> EXERCISE REQUIREMENTS: Beginning at the line that contains "Contact Sanna (391, 1084)" and ending at the last line of the records below, retype each line exactly and add nothing.

> DATA SECTION:
----------
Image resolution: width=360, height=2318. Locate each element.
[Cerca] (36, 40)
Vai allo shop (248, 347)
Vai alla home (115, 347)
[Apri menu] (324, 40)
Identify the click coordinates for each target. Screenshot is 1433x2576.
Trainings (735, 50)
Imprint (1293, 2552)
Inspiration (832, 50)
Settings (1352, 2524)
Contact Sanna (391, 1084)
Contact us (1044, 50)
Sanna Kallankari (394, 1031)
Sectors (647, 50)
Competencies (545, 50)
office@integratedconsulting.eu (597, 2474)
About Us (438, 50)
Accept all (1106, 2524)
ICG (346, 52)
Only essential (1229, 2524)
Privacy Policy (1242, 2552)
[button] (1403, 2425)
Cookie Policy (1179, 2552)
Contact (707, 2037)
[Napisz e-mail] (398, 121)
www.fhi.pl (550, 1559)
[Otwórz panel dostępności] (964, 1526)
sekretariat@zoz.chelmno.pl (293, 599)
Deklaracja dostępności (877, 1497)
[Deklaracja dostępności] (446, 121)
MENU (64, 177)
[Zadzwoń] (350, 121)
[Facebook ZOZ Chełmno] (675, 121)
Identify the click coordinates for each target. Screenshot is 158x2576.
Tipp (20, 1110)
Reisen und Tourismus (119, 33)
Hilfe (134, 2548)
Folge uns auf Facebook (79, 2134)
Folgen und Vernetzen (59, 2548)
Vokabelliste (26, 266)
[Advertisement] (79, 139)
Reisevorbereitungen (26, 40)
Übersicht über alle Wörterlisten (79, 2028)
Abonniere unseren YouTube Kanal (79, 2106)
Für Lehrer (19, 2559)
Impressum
----------
> SOLUTION TO THIS TASK:
Contact Sanna (391, 1084)
Contact us (1044, 50)
Sanna Kallankari (394, 1031)
Sectors (647, 50)
Competencies (545, 50)
office@integratedconsulting.eu (597, 2474)
About Us (438, 50)
Accept all (1106, 2524)
ICG (346, 52)
Only essential (1229, 2524)
Privacy Policy (1242, 2552)
[button] (1403, 2425)
Cookie Policy (1179, 2552)
Contact (707, 2037)
[Napisz e-mail] (398, 121)
www.fhi.pl (550, 1559)
[Otwórz panel dostępności] (964, 1526)
sekretariat@zoz.chelmno.pl (293, 599)
Deklaracja dostępności (877, 1497)
[Deklaracja dostępności] (446, 121)
MENU (64, 177)
[Zadzwoń] (350, 121)
[Facebook ZOZ Chełmno] (675, 121)
Identify the click coordinates for each target. Screenshot is 158x2576.
Tipp (20, 1110)
Reisen und Tourismus (119, 33)
Hilfe (134, 2548)
Folge uns auf Facebook (79, 2134)
Folgen und Vernetzen (59, 2548)
Vokabelliste (26, 266)
[Advertisement] (79, 139)
Reisevorbereitungen (26, 40)
Übersicht über alle Wörterlisten (79, 2028)
Abonniere unseren YouTube Kanal (79, 2106)
Für Lehrer (19, 2559)
Impressum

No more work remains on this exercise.